Never one to be afraid to apologise, I went back in on Saturday and found the first guy I’d raged at. I said to him “Do you remember me?” He looked like a rabbit trapped in headlights, wanting an escape route but too frightened to lose eye contact with me in case I pulled out a lethal baguette and wacked him about the head. Instead I just wanted to say sorry. I didn’t have a lot to be sorry about but the fact is, he took the rap for the entire Tesco organisation’s incompetence.
This morning I popped in early. At 9am my local Tesco was nearly empty. When I emptied my basket at the checkout I suddenly realised I was minus a very important appendage. My handbag. Usually it dangles on my shoulder. Where had it gone?
If you’re a pre-menopausal woman look away now. The rest of you, you understand the problem don’t you? It’s like you woke up one day and overnight the world had become a rather foreign place. You forget stuff, but you’re sure you didn’t really. Surely it was the QWERTY keyboard that changed, not your ability to type. Surely you didn’t put the kitchen cleaner in the fridge? And if you did, where the heck had you put the milk? At least it solved the mystery of the strange under-sink stink.
So I knew I looked panicky as I checked all around, expecting to find my handbag on the ground or in the basket, but it didn’t manifest. The cashier was distinctly distant. I told her I must have left my bag in the car and please hold on while I run and check. There were no queues of people waiting. The only other customer in sight mooched over to the next cashier and unloaded his basket.
Lo and behold, joy and rapture unforeseen, ding dong merrily on high – there is my handbag nestling in the footwell of the passenger seat. I grabbed it and ran back inside. Still the store is empty with no customers backed up behind my shopping.
“Phew, I found it” I said with a sigh of relief to the cashier. No reaction. No eye contact.
“Sorry about that, I couldn’t work out where I’d put it” I tried. She continued to gaze into space.
“Anyway, thank goodness it was in the car all the time…” The cashier continued to ignore me.
I leant forward and peered at her.
“DO – YOU – SPEAK -ENGLISH?” I enunciated.
She looked slightly startled and admitted she did.
Having broken the verbal ice she then prodded the contents of my plastic bag and asked “Is this a rustic roll?”
I didn’t know and asked her what the choices were. She admitted there wasn’t anything else on her sheet remotely resembling a bread product. Still, she tried ringing my bread roll up as a water melon before giving up and admitting it probably was a rustic roll after all.
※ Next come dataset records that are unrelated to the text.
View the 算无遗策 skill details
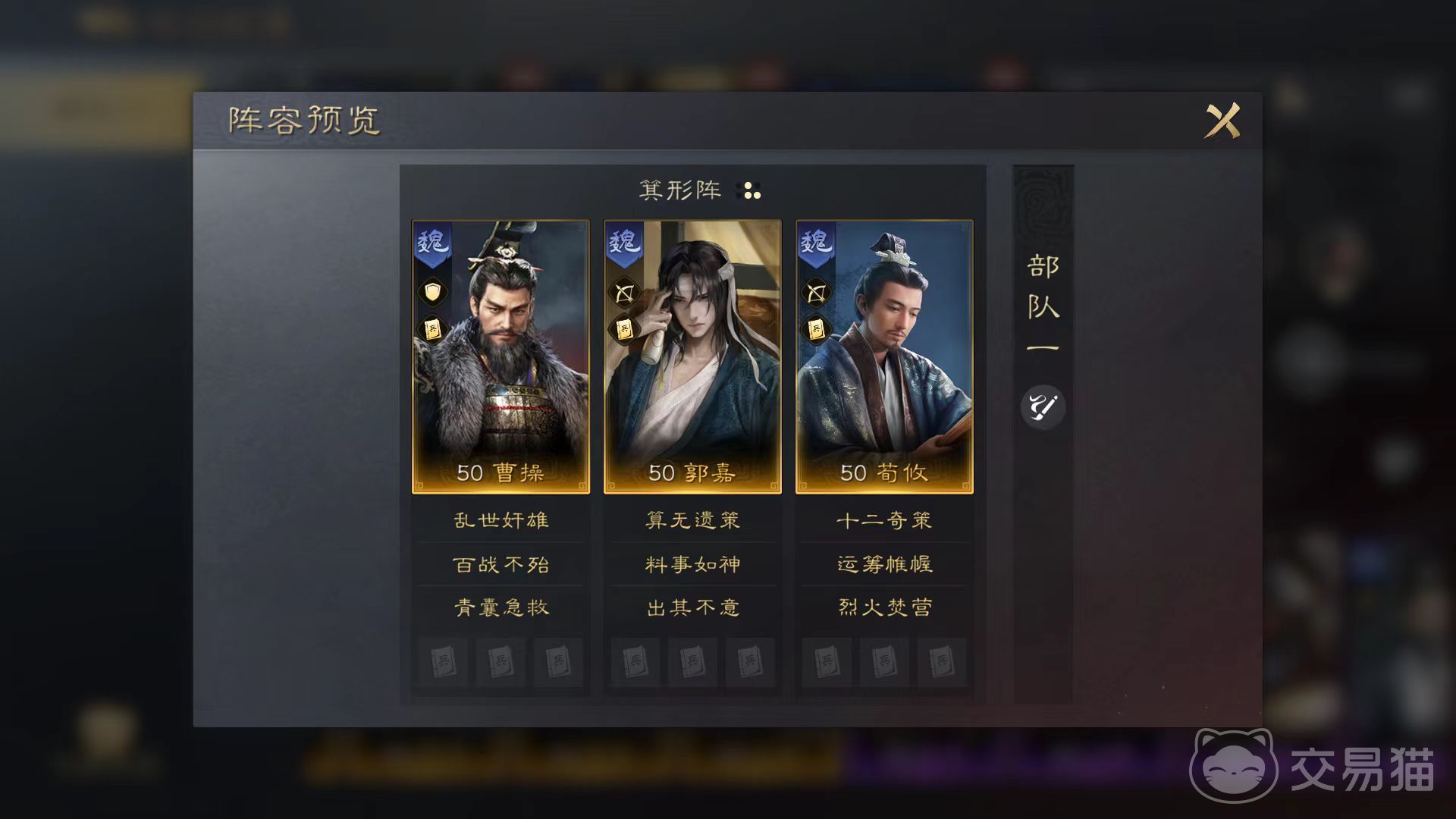 coord(693,520)
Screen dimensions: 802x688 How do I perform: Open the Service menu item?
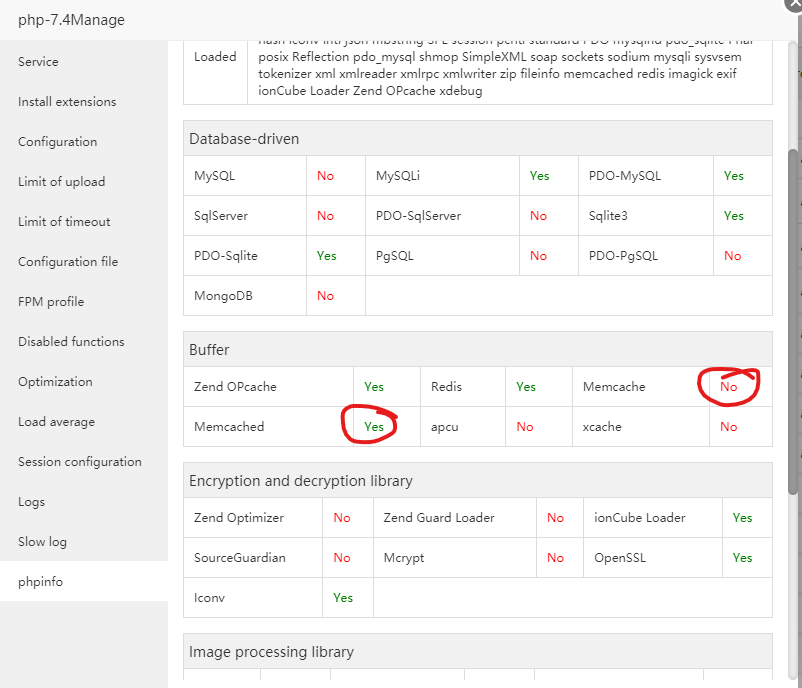tap(38, 62)
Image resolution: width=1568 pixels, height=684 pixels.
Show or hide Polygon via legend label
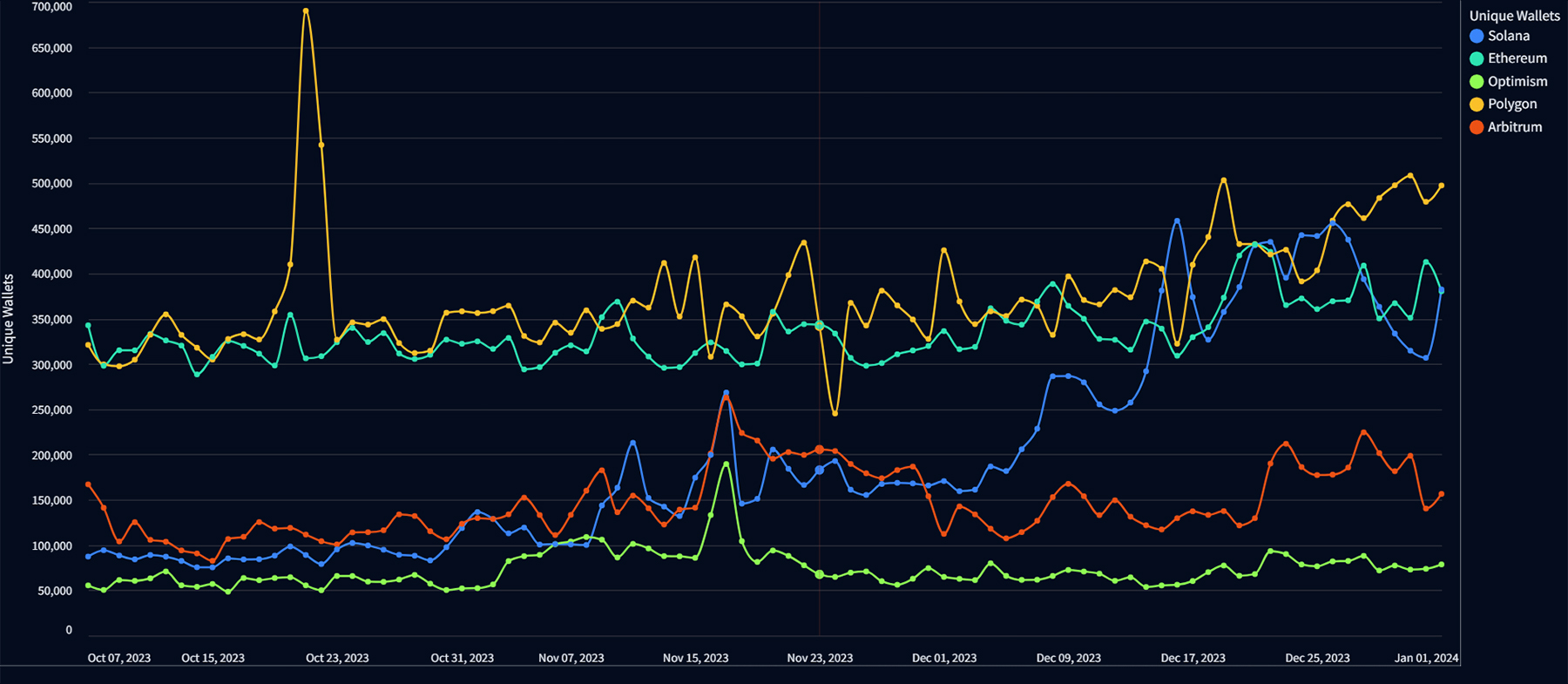point(1511,104)
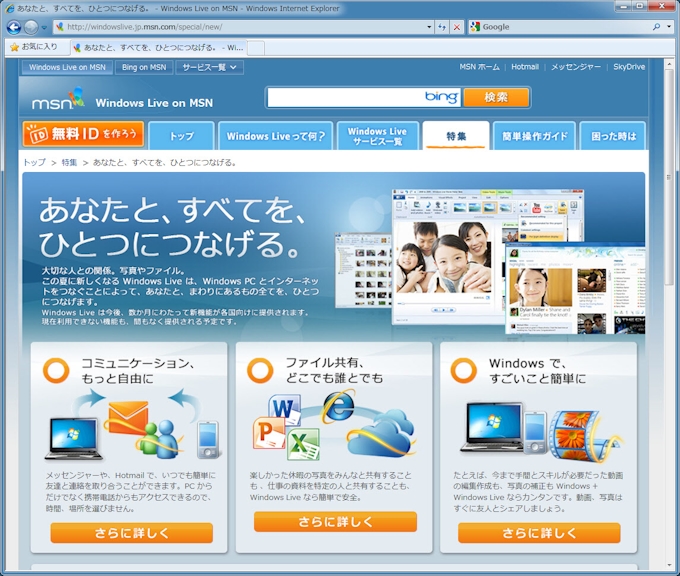Switch to the Bing on MSN tab
The image size is (680, 576).
tap(144, 68)
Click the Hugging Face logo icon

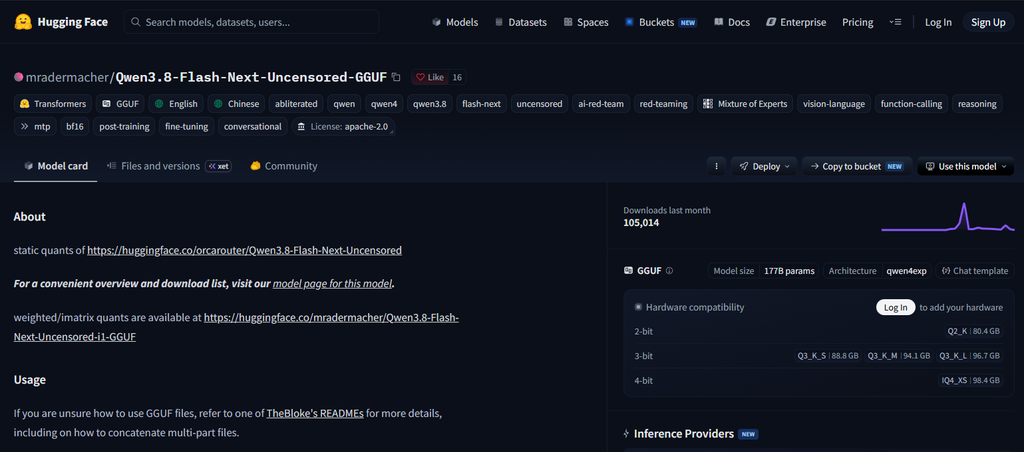[24, 22]
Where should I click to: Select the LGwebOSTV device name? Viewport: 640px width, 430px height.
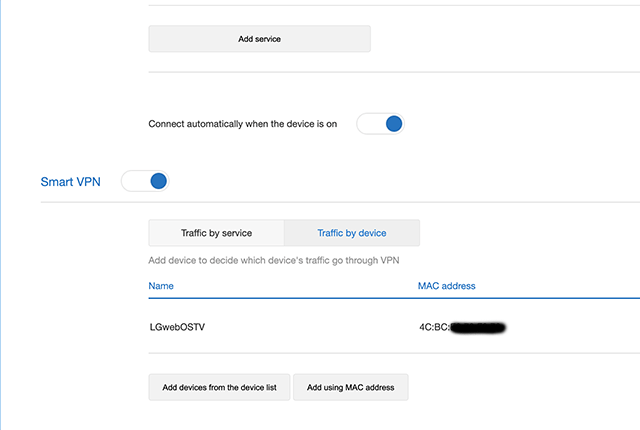(178, 327)
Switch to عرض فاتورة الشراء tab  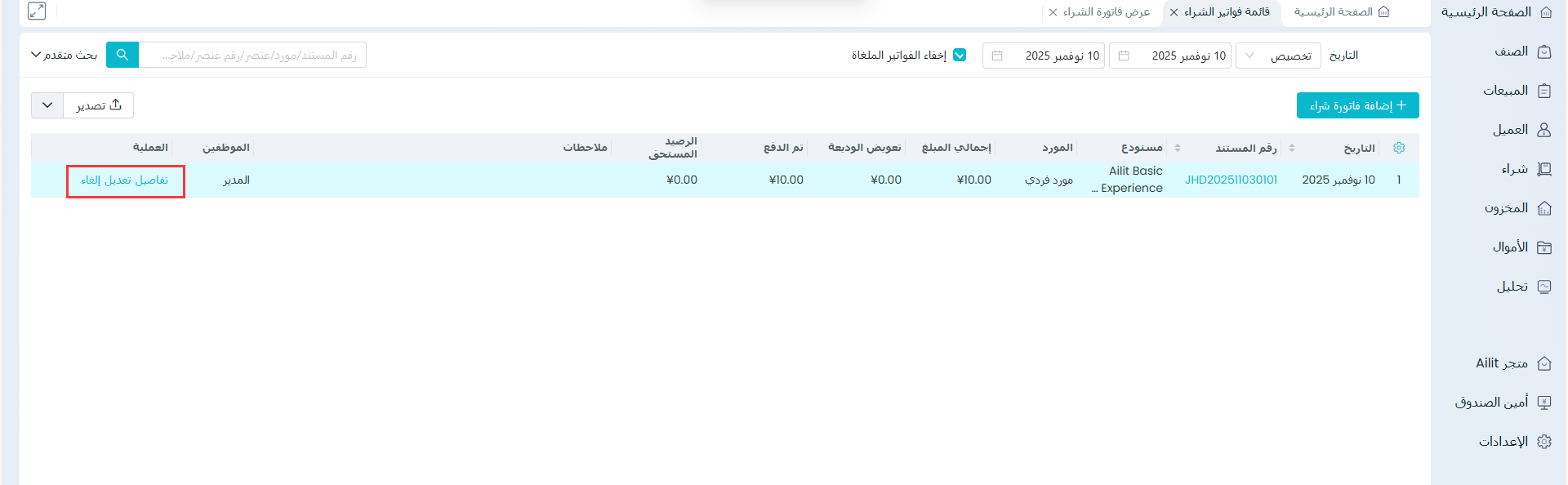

You might be thinking – Is that really something to feel so annoyed about?
For me, yes it is. It would have cost that woman – four letters beginning with J – nothing to empathise, reassure, show a bit of bloody interest in me. I pay her wages, week in, week out.
What is it about Tesco? Why do they employ people like this? How do they train them?
The rustic roll was delicious though.